The ministry had released the draft DPDP rules in January 2025, seeking comments and suggestions. After considering the feedback, MeitY notified the final rules today.

As per the new rules, the data fiduciary (any entity collecting personal data) will have the following responsibilities:

• Use simple language and provide enough detail so that the data principal (the user) can give informed and specific consent regarding share their personal data
• Clearly mention about how any user can withdraw their consent so that the process is easy
• Use appropriate security measures to safeguard users' personal data
• Provide visibility on the accessing of such personal data
• Inform the data principal in case of any data breach and also disclose remedial measures taken to prevent recurrence
• Delete such personal data unless its retention is required to comply with any applicable law
• Implement appropriate technical and organisational measures to ensure that a parent's verifiable consent is obtained before processing any child's personal data
• Obtain verifiable consent from someone claiming to be the lawful guardian of a person with disability
• Complete a Data Protection Impact Assessment (DPIA) and an audit once every year to ensure it is following the Act and its rules

Along with the rules, the Centre said that the Data Protection Board of India will be headquartered in New Delhi. The Board will function as a fully digital institution, enabling citizens to file and track complaints online through a dedicated platform and mobile app.

The Execution Burden

Notably, the draft shared by the Centre in January is almost similar to the one shared now. During the feedback period, the government received several comments.

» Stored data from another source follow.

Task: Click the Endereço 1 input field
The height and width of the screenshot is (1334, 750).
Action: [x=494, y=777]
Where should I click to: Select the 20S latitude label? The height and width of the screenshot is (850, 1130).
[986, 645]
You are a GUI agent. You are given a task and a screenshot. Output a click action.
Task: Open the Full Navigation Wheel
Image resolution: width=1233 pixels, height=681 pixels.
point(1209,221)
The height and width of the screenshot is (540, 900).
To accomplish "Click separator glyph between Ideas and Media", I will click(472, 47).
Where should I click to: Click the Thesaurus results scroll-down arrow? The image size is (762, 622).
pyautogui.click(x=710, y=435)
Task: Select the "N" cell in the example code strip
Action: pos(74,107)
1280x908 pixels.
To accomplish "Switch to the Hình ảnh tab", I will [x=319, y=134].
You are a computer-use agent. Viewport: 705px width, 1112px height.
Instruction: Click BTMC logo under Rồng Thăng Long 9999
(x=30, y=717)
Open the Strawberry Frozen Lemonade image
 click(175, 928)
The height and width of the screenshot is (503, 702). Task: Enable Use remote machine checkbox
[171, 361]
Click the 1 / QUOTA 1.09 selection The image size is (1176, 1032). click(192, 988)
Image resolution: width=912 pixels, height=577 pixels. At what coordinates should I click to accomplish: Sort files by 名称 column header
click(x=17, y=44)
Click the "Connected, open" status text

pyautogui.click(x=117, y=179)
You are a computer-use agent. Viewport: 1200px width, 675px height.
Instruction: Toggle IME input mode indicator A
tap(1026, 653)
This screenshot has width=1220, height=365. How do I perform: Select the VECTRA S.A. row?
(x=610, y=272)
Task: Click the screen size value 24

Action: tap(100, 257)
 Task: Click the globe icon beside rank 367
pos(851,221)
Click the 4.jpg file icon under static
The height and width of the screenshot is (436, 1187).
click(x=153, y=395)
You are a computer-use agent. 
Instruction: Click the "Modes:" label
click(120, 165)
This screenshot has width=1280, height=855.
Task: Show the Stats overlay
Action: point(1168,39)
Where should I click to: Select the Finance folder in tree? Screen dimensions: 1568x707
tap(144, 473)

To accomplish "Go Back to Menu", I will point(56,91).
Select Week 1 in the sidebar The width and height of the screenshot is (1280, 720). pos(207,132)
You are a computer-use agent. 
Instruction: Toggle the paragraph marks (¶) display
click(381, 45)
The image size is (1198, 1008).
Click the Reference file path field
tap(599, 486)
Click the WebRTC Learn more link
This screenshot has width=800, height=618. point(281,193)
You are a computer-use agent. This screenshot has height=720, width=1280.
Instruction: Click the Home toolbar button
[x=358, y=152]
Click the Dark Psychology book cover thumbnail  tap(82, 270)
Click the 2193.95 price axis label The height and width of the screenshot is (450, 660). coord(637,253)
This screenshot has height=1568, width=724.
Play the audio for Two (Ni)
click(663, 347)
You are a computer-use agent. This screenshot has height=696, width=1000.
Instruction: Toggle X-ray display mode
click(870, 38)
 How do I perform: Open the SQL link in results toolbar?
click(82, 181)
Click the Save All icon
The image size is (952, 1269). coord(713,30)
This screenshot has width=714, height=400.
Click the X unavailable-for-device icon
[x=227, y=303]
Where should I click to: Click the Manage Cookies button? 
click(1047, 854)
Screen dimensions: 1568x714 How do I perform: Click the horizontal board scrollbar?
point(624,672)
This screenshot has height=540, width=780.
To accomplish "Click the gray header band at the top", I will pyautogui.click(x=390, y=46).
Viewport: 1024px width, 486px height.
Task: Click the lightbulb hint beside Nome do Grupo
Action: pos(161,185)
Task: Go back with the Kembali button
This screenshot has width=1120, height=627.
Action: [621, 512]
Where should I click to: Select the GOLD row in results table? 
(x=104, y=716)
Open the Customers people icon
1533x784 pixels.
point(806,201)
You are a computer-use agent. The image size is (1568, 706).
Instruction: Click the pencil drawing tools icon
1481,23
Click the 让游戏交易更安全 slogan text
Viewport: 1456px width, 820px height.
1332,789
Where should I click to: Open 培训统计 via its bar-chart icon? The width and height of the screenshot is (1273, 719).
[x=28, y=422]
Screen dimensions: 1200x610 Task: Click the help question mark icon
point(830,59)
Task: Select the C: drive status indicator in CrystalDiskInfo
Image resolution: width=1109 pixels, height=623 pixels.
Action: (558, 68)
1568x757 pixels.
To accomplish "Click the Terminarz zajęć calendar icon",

For instance, earlier in August, the Internet and Mobile Association of India (IAMAI) said that the ambiguities in the DPDP Act, concerning the processing of publicly available personal data may pose challenges for tech startups and small businesses.

The association said that requiring AI companies to determine if all publicly accessible personal data had been voluntarily made available by data principals themselves was practically unfeasible.

It suggested that the government should consider exempting data fiduciaries from the Act's requirements in cases where personal data is being used solely for the development of AI models. However, no such exemption has been made in the rules.

Similarly, the National Payments Corporation of India (NPCI) and some leading digital payment platforms such as Google Pay, PhonePe and Amazon Pay, also sought exemption from the DPDP Act.